Multi-Headed Attention (MHA)
In a single attention mechanism, each token gets a chance to focus on other parts of the sequence. However, there's a limit to what it can capture this way. Multi-headed attention solves this by running not one but multiple attention layers in parallel, essentially allowing the model to pay attention to different parts of the input for different reasons. This can naively be implemented in the following way:
class MultiheadAttention(nn.Module):
r"""
https://arxiv.org/abs/1706.03762
"""
def __init__(self, word_size: int = 512, embed_dim: int = 64, n_head:int=8) -> None:
super().__init__()
self.n_head = n_head
self.embed_dim = embed_dim
self.dim_K = torch.tensor(embed_dim)
self.proj = nn.Parameter(torch.empty(embed_dim * n_head, embed_dim))
nn.init.xavier_uniform_(self.proj)
self.multihead = nn.ModuleList([
Attention(word_size, embed_dim) for _ in range(n_head)
])
def forward(self, x: Tensor) -> Tensor:
Z_s = torch.cat([head(x) for head in self.multihead], dim=1)
Z = torch.matmul(Z_s, self.proj)
return Z
Why is this useful?
- Diverse Representations: Having multiple heads allows the model to recognize various types of relationships between tokens, which can be critical for understanding complex structures like sentences.

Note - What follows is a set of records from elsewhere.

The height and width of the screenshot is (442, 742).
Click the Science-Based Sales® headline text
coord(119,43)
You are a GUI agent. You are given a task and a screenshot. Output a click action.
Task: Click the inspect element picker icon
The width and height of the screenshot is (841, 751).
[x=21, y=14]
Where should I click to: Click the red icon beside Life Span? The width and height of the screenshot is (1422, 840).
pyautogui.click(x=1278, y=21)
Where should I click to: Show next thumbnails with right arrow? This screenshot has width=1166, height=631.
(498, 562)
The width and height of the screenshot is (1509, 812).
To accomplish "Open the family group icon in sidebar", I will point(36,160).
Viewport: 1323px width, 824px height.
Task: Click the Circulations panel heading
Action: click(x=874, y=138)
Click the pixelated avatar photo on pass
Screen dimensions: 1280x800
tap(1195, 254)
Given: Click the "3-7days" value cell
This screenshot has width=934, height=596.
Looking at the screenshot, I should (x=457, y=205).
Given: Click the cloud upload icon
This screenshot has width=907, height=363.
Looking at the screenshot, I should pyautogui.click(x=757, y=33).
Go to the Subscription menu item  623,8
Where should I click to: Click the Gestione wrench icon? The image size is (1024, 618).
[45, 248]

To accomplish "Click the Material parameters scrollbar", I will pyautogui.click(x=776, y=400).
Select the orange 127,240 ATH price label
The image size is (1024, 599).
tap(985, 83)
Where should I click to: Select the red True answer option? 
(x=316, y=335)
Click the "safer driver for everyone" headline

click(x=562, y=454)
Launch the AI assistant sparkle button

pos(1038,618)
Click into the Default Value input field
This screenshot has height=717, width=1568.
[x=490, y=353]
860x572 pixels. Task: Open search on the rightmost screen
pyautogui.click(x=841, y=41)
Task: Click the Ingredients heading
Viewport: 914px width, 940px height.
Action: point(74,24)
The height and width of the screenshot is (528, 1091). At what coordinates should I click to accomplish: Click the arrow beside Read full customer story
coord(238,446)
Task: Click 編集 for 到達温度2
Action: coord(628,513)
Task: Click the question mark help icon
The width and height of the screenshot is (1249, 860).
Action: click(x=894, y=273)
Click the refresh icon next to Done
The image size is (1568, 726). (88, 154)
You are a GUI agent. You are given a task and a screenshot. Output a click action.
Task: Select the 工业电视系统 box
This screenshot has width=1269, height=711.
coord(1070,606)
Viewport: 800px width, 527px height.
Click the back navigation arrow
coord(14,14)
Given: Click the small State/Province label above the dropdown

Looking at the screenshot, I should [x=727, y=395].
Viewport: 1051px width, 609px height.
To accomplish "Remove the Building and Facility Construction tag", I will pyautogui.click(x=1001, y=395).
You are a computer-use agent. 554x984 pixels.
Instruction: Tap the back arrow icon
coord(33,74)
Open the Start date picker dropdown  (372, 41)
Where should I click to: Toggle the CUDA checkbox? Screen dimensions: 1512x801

- Increased Capacity: Multi-headed attention increases the model's capacity to learn, as each head can potentially learn different aspects of the data. Think of it like having multiple detectives on the case instead of just one.
- Parallelism: Multiple heads can be processed in parallel, providing a computational advantage. Imagine splitting the detective work, where each detective specializes in a different type of evidence.
Keep in mind that the number of heads and their dimensions are hyperparameters that you'll have to fine-tune based on your specific application. More heads are not always better; it's about striking the right balance between model complexity and performance.